Bill O'Reilly wanted to badger someone from the NAACP over their plan to monitor the Tea Party movement's racism with a website devoted to tracking Tea Party events. (He had already denounced the website last week.)
So he brought on the NAACP's Hilary Shelton, who did a reasonable job of holding up -- aside from a horrendous stumble when it appeared the only example of Tea Party racism he can name is a single T-shirt (Lord knows there's a wealth of examples to choose from, ranging from "witch doctor" signs to spitting episodes to Mark Williams columns). Eventually, Shelton got it right, explaining he was providing only one example out of a large body of them, but by then it was too late.
So then O'Reilly decided to play "gotcha!" by bringing in Fox's favorite whipping boy, the Rev. Jeremiah Wright, and pointing out that Wright had spoken at NAACP functions. O'Reilly then pounced and claimed that Wright was a racist -- based on his belief that the federal government had created the HIV virus as a way to harm black men. This, BillO claimed, was "hate speech."
Eh? Yes, it's a cockamamie conspiracy theory that makes pretty clear that Wright's judgment is questionable at best. But racist?
We already know that O'Reilly doesn't know the difference between hate speech and hateful speech. And we know he's not exactly the most sensitive guy in the world on racial matters.

= Tasks to perform =
**1.** Answer these questions from the commentary on Bill O'Reilly:
(a) Which NAACP representative did O'Reilly bring on?
(b) Whom did O'Reilly claim was a racist?
(c) What belief did O'Reilly cite as the basis for that claim?
**2.** Transcribe the commentary on Bill O'Reilly word for word from "Bill O'Reilly wanted" to "was too late.".

= Data records =
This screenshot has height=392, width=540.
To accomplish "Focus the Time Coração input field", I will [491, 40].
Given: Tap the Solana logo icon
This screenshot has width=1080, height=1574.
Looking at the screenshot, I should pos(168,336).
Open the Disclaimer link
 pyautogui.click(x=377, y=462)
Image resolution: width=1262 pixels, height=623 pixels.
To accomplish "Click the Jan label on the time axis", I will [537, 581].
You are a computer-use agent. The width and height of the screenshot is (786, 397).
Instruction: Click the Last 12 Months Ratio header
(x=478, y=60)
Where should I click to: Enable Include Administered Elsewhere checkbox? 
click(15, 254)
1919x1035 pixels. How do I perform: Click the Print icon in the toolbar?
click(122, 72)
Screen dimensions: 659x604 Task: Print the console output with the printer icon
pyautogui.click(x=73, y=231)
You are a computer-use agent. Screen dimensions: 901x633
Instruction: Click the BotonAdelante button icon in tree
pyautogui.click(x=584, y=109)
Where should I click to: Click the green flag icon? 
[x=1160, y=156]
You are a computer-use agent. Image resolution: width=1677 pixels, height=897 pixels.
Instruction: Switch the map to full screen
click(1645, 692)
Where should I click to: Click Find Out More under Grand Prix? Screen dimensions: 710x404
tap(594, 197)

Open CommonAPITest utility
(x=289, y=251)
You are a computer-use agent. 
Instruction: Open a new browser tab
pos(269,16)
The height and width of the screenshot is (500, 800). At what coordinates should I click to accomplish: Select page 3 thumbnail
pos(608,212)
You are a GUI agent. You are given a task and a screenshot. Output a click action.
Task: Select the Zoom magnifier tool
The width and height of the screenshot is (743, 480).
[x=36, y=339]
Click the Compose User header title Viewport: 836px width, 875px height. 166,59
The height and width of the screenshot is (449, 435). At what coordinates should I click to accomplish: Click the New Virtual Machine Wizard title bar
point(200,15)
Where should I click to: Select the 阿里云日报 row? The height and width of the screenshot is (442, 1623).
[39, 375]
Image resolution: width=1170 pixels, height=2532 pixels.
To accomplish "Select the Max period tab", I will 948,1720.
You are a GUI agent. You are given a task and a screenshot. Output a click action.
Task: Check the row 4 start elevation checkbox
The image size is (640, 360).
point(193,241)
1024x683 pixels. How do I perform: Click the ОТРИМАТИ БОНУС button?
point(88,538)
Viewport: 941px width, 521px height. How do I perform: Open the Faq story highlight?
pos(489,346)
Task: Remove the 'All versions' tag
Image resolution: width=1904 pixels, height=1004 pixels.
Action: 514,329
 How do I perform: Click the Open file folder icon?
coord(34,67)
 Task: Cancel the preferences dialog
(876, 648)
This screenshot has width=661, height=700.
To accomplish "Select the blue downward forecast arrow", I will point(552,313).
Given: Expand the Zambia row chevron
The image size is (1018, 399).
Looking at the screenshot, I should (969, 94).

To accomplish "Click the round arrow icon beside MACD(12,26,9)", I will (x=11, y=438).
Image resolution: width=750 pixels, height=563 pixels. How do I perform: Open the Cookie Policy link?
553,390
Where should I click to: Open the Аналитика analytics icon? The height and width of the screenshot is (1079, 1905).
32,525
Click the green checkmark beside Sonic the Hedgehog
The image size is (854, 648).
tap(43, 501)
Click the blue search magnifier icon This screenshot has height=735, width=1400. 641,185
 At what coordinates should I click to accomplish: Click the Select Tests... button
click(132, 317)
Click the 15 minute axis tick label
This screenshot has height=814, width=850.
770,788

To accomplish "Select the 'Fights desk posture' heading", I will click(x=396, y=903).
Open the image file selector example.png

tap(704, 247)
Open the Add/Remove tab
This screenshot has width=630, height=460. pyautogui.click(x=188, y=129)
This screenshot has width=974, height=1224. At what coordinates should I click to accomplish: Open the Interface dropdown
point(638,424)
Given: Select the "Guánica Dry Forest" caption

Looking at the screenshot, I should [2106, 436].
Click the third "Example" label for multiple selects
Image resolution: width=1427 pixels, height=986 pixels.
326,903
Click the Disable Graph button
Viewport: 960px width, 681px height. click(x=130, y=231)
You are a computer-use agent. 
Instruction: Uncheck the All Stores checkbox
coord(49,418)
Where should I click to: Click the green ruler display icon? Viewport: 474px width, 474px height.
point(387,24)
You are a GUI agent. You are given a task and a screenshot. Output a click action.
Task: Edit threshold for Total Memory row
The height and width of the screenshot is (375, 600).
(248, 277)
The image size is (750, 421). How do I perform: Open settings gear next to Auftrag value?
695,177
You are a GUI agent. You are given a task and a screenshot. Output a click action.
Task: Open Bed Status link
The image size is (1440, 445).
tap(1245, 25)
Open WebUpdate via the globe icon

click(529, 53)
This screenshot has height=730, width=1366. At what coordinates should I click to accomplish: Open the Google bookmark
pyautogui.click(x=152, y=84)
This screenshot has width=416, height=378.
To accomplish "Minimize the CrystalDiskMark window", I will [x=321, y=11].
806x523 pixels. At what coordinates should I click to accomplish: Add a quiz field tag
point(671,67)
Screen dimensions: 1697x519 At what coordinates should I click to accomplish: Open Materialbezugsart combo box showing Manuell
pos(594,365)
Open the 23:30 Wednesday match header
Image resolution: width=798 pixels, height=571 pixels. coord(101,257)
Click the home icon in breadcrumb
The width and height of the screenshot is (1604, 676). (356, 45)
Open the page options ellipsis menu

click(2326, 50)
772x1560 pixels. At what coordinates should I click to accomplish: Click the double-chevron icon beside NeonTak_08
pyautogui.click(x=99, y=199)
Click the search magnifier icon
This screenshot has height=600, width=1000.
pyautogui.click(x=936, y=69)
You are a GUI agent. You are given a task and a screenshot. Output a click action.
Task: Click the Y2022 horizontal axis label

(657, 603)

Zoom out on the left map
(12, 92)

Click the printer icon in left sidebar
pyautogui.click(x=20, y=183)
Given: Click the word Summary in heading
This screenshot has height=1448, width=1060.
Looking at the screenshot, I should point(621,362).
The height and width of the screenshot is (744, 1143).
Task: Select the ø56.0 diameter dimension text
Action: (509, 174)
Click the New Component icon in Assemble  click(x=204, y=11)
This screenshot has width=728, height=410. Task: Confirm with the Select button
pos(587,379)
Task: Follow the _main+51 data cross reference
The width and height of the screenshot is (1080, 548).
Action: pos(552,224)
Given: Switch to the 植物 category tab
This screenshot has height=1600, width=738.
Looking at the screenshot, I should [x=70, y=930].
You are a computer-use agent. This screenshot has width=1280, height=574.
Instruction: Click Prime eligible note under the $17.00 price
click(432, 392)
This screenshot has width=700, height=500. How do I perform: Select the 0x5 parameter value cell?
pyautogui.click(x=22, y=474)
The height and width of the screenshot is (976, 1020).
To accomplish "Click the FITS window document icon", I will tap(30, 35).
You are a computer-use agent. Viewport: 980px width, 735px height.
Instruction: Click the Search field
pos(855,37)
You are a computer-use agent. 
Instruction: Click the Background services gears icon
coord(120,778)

= Results for each task =
**1.**
(a) Hilary Shelton
(b) The Rev. Jeremiah Wright
(c) Wright's belief that the federal government had created the HIV virus as a way to harm black men

**2.**
Bill O'Reilly wanted to badger someone from the NAACP over their plan to monitor the Tea Party movement's racism with a website devoted to tracking Tea Party events. (He had already denounced the website last week.)
So he brought on the NAACP's Hilary Shelton, who did a reasonable job of holding up -- aside from a horrendous stumble when it appeared the only example of Tea Party racism he can name is a single T-shirt (Lord knows there's a wealth of examples to choose from, ranging from "witch doctor" signs to spitting episodes to Mark Williams columns). Eventually, Shelton got it right, explaining he was providing only one example out of a large body of them, but by then it was too late.